On Aug. 30, 2021, UnCommon Law filed a petition in California’s First District Court of Appeal in the case In re Darryl Poole. The petition demonstrates that California’s parole process is broken. Roughly 40,000 people in California need approval from the parole board to get out of prison, but the lawyers the State appoints to represent them are poorly paid, inadequately supervised, and have less than half the parole grant rate of privately retained counsel. UnCommon Law argues that replacing this process could prevent thousands of people from languishing in prison unnecessarily.
The Poole litigation was stalled in July 2020, when a lower court accepted the Board of Parole Hearings’ (BPH) promises to address any alleged deficiencies in the attorney appointment process. This week’s petition in the case argues that the lower court was wrong to accept those promises without seeing any of the changes in practice.
Data now shows that the changes have failed to improve the quality of attorney representation. Roughly $12 million in new funding for the BPH since 2020 to implement changes has yielded no results: the vast majority of parole applicants in the state are still receiving inadequate legal representation that directly impacts their shot at freedom. The Court of Appeal now has 60 days to decide whether to direct the parole board to respond to the petition.
Each year, California conducts thousands of parole hearings to determine whether to release from prison those who received long sentences for serious crimes. Nearly 90% of those hearings are for people who cannot afford to hire their own attorneys and are represented by attorneys appointed by BPH(1).
This appointment process is managed by BPH itself, rather than an independent body. Years ago, BPH’s own task force determined that this arrangement created a conflict of interest(2).

__Given data__.
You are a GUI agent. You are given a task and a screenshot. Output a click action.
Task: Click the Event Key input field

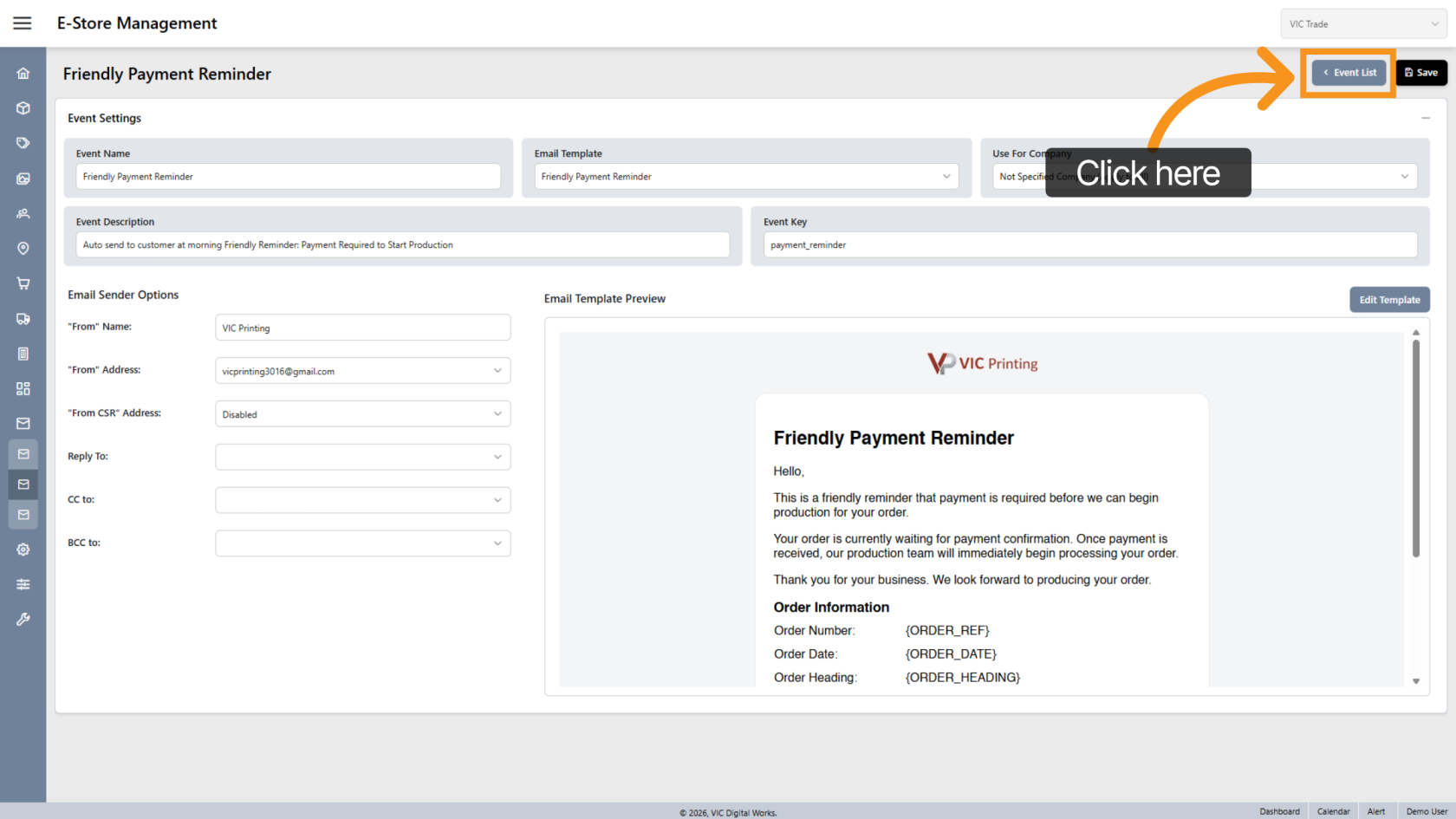click(1089, 245)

__Things to do__.
**1)** According to the article on California's parole process, how much time does the Court of Appeal have to decide whether to direct the parole board to respond to the petition?
**2)** Transcribe the article on California's parole process word for word, starting at "Each year, California" and ending at "conflict of interest(2).".
**3)** Continue the article on California's parole process from the point where it stops.

__Outputs by task__.
**1)** The Court of Appeal has 60 days.

**2)**
Each year, California conducts thousands of parole hearings to determine whether to release from prison those who received long sentences for serious crimes. Nearly 90% of those hearings are for people who cannot afford to hire their own attorneys and are represented by attorneys appointed by BPH(1).
This appointment process is managed by BPH itself, rather than an independent body. Years ago, BPH’s own task force determined that this arrangement created a conflict of interest(2).

**3)**
More recently, the Board’s Executive Officer testified that “it would be inappropriate for the Board to give training to inmate counsel on how to best represent their client when they come before us.”
Yet BPH continues to oversee a process that consistently yields dismal results for people seeking their freedom: the parole grant rate for state-appointed attorneys is less than half the rate for private attorneys, and people who are denied parole with state-appointed attorneys were ordered to wait longer for another hearing than those with private attorneys.
These differences showed up at both higher security prisons and lower security prisons. Furthermore, these outcomes did not improve when the parole board increased the fee paid to attorneys (a flat rate per hearing) from $400 to $750 and made additional training available. In fact, the overall parole grant rate is lower now than it was before those changes.
UnCommon Law is a nonprofit organization that provides trauma-informed counseling and legal assistance to people serving long prison sentences for serious crimes. This data comes to light following their extensive investigation to determine whether the attorney appointment process is partly responsible for the state’s failure — for the past 40 years — to comply with the law requiring that parole hearings “normally” result in parole grants.
On average, only 16% of scheduled hearings result in parole grants, and the grant rate has exceeded 20% only once in that 40-year span.
UnCommon Law’s findings (both from a large Public Records Act request and a survey of hundreds of people who had hearings between January 2020 and April 2021) include:
Parole applicants represented by private attorneys have much higher parole grant rates than those represented by appointed attorneys, both before and after the 2020 policies were put in place.
● Between January 2018 and January 2021, the average parole grant rate for applicants represented by private attorneys was 36.3%, while those represented by appointed attorneys averaged a grant rate of just 17.8%.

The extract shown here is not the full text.